Я оглядела круг и успокоилась. «Очень красивые люди» здесь не представляли большой опасности. Каждый, кто присутствовал, приходился друг другу братом, сестрой или кузеном, так что наши лица походили одно на другое – с мелкими вариациями, как кастрюли из одного набора. Чтобы не искушать друг друга видом своих тел, мы все носили клетчатые рубашки поверх футболок. Наши джинсы ниспадали с бедер, не обтягивая их, наши волосы ниспадали, разделенные на прямой пробор, словом, мы сами ниспадали, прямо как вода по ладоням Иисуса. Мы говорили не «молоко», а «мылако», не «мостаччоли», а «мстачоле», мастерски умели приходить в восторг и держались друг за дружку.
– Дьявол иногда кроется в совершенстве, – говорил пророк, перенося вес на одну ногу, прямо как телевизионный проповедник.
Я называла его пророком, потому что он всем своим видом вызывал у меня ассоциации с Ветхим Заветом. У него был выдающийся профиль, и казалось, будто орел веры описывает величественные круги по его скулам и лбу. Взгляд голубых глаз часто оставался неподвижен и излучал фанатичное звездное сияние. Вполне вероятно, он вырос в городе, где никто и никогда не танцевал. Было в нем что-то грандиозное и в то же время простое, как деревянная церковь, и еще что-то змеиное. Мы слышали историю о том, как в дом к Билли вломился грабитель, а Билли усадил его перед собой и свидетельствовал перед ним об Иисусе до тех пор, пока грабитель не заплакал. Он вышел из его дома прощенным и свободным, как Благоразумный разбойник, парящий над миром по правую руку от распятого Христа.
– Дьявол может скрываться в идеальной симметрии, – продолжал он.
Я переглянулась со своей подругой Анжелой, которая в этот момент рисовала на своей джинсовой штанине черными чернилами что-то совершенно нехристианское. Она слушала такую музыку, в которой люди не пели, а орали, но все равно была верна Господу.
– Вообще не понимаю, о чем он говорит, – прошептала она. Мы любили Билли, но иногда нам казалось, что он явился с другой планеты.

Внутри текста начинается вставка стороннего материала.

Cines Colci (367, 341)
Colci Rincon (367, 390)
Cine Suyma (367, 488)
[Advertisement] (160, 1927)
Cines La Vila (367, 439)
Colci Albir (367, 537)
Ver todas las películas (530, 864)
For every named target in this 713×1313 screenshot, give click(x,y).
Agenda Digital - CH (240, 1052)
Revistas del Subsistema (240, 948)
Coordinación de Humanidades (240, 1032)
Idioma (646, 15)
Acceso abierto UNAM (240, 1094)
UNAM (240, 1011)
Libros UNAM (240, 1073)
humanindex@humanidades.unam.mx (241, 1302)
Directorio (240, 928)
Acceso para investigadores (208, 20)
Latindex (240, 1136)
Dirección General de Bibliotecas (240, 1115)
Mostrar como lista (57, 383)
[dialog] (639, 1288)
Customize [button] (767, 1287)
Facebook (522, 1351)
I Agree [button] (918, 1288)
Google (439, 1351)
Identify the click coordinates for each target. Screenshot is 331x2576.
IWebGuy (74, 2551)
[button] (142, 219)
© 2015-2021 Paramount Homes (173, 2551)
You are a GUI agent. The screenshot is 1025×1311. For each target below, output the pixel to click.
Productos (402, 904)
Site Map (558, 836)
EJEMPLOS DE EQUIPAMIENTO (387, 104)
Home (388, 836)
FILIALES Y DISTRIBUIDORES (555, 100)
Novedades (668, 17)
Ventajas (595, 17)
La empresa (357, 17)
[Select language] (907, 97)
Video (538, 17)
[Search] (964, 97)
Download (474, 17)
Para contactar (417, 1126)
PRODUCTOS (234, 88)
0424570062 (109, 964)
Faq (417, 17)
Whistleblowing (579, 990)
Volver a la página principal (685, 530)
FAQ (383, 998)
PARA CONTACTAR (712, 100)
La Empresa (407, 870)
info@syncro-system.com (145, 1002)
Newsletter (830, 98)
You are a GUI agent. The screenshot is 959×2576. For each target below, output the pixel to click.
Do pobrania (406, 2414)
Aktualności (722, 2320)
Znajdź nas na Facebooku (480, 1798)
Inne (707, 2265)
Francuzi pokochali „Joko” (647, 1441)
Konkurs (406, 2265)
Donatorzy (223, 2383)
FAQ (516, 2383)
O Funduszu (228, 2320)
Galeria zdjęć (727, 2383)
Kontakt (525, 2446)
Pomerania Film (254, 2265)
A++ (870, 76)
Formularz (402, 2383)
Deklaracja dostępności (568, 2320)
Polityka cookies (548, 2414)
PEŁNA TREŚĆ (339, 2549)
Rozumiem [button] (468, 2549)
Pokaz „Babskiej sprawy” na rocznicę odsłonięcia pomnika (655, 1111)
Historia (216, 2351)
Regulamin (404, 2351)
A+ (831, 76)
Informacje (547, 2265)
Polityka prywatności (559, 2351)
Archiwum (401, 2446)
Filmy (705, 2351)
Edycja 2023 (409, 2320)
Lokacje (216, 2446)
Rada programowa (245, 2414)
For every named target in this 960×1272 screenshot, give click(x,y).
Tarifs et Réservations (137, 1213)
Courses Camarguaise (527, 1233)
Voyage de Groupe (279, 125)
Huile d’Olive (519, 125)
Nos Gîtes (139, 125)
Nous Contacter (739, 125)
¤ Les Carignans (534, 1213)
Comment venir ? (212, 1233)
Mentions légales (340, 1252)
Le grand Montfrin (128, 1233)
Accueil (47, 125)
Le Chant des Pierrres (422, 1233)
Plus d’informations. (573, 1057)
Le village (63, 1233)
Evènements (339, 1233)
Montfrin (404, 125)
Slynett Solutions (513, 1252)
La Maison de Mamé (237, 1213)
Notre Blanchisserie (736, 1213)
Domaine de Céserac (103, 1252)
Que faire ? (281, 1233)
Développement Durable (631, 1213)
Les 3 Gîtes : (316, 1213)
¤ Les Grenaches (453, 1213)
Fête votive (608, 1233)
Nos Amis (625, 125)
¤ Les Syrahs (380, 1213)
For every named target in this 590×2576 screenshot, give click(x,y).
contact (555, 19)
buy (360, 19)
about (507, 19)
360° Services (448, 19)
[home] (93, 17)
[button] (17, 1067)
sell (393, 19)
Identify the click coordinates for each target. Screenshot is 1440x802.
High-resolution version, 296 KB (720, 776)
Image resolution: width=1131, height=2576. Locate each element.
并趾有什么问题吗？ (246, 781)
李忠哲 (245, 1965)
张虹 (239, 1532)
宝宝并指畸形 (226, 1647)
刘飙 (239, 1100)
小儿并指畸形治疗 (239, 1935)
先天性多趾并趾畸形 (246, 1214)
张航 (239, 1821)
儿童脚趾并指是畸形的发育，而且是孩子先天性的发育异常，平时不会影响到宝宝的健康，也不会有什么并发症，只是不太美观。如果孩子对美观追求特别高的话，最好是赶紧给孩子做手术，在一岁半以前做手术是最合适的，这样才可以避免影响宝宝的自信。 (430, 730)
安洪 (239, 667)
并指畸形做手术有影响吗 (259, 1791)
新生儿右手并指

Как только он закончил просвещать нас на тему того, насколько симметричные лица соблазнительны для дьявола, он попросил всех поприветствовать главного оратора. Я собралась с духом. Никогда нельзя было с точностью предугадать, хороший оратор придет или так себе. Лучшей, безусловно, оставалась женщина, носившая хвостик не сзади, а сбоку. Помню, как она, захлебываясь слезами, поведала нам о том, как взяла подушку с надписью «МОЯ МАМА» и забила ее до символической смерти бейсбольной битой. Ее сын-подросток, сидевший в нашем кругу, крутил в пальцах медиатор, пока она говорила, и его золотисто-кукурузные волосы раскачивались взад-вперед. В тот раз на собрании была и наша школьная директриса; она расплакалась и призналась, что в то утро отвесила своей дочке крепкую пощечину. А когда раскаялась и упала на колени, чтобы замолить свой грех, увидела густой до черноты алый свет и поняла, что Бог перенес ее в свою горячую аорту, даруя прощение. Ее дочь-подросток, само воплощение анонимности в каждой линии и каждом изгибе, сидела среди нас, скрестив ножницы своих ног, длинных, как у спасательницы Малибу. Какое счастье, что мой отец всей душой ненавидел одобрительные аплодисменты. Это означало, что он никогда не придет на собрание, чтобы рассказать обо мне.